Goal:
Can you find every row below that contains the word "plane", matching case exactly, and copy each of those rows in full?

Records provided:
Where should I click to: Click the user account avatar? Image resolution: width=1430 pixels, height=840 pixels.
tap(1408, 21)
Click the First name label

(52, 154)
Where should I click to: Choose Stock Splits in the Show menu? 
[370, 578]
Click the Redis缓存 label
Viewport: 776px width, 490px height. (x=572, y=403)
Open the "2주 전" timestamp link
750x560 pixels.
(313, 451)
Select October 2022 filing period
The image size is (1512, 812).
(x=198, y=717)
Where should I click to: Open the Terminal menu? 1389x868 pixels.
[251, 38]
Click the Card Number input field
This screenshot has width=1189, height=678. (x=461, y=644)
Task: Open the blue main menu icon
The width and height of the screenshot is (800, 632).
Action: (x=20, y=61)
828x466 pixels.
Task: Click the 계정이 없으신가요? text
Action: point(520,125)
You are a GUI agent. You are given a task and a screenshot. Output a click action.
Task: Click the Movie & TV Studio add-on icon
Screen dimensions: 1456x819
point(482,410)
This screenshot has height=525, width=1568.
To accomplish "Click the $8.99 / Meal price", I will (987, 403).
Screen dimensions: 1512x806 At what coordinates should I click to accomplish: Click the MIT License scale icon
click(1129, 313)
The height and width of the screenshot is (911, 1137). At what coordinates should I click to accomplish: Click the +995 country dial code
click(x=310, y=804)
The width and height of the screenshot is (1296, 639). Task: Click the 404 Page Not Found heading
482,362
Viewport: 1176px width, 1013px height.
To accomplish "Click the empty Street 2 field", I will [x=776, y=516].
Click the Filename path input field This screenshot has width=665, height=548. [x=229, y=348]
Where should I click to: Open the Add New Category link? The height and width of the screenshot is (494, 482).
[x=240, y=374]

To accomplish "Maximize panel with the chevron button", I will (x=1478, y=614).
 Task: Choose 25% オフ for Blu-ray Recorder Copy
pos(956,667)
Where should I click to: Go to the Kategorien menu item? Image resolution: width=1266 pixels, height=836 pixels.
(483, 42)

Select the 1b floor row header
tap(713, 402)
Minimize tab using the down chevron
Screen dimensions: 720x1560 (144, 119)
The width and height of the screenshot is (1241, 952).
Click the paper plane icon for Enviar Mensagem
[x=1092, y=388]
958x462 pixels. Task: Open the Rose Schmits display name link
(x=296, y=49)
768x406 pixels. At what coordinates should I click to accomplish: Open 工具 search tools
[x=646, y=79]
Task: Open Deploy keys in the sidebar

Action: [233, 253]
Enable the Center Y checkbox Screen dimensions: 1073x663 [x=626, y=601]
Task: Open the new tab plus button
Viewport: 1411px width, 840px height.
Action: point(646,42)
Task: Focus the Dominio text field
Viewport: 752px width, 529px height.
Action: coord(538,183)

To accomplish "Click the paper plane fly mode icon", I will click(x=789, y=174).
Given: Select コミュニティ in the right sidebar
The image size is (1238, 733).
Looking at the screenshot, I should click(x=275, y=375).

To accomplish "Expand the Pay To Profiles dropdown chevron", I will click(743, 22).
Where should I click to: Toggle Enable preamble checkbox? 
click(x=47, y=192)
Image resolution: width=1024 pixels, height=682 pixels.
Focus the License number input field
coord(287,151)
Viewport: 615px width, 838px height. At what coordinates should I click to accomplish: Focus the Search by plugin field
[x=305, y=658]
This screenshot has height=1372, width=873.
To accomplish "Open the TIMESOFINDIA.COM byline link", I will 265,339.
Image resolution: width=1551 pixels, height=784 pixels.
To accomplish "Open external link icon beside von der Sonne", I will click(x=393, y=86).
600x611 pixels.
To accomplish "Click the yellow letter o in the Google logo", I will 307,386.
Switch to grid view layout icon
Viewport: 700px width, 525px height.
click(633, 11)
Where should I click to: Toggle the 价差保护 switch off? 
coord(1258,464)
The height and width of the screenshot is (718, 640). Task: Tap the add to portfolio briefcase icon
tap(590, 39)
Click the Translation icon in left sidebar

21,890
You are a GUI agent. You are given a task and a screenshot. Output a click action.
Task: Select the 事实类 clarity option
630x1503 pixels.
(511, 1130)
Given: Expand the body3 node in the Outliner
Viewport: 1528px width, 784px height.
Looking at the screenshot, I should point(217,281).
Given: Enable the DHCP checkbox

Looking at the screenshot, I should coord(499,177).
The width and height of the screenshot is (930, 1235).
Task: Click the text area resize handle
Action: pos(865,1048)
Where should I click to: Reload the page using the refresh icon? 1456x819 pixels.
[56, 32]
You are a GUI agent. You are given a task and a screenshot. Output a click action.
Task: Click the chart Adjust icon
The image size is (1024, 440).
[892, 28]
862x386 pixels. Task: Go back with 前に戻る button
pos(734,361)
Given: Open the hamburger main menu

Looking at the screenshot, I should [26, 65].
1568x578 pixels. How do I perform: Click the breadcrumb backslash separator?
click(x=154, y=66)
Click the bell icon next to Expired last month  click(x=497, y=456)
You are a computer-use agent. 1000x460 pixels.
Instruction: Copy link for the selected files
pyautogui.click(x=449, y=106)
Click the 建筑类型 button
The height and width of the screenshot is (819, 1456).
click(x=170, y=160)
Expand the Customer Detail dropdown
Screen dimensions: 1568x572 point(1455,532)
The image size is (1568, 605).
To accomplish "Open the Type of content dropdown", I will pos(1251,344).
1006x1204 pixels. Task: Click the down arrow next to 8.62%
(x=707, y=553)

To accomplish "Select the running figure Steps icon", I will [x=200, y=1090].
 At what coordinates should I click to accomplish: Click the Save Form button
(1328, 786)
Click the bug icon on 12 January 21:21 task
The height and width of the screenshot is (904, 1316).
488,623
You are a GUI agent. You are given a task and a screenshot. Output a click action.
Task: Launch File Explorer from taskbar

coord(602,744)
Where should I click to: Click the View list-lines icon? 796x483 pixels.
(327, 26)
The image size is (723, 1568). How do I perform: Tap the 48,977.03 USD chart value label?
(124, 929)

Answer in full:
Click the paper plane icon for Enviar Mensagem
To accomplish "Click the paper plane fly mode icon", I will click(x=789, y=174).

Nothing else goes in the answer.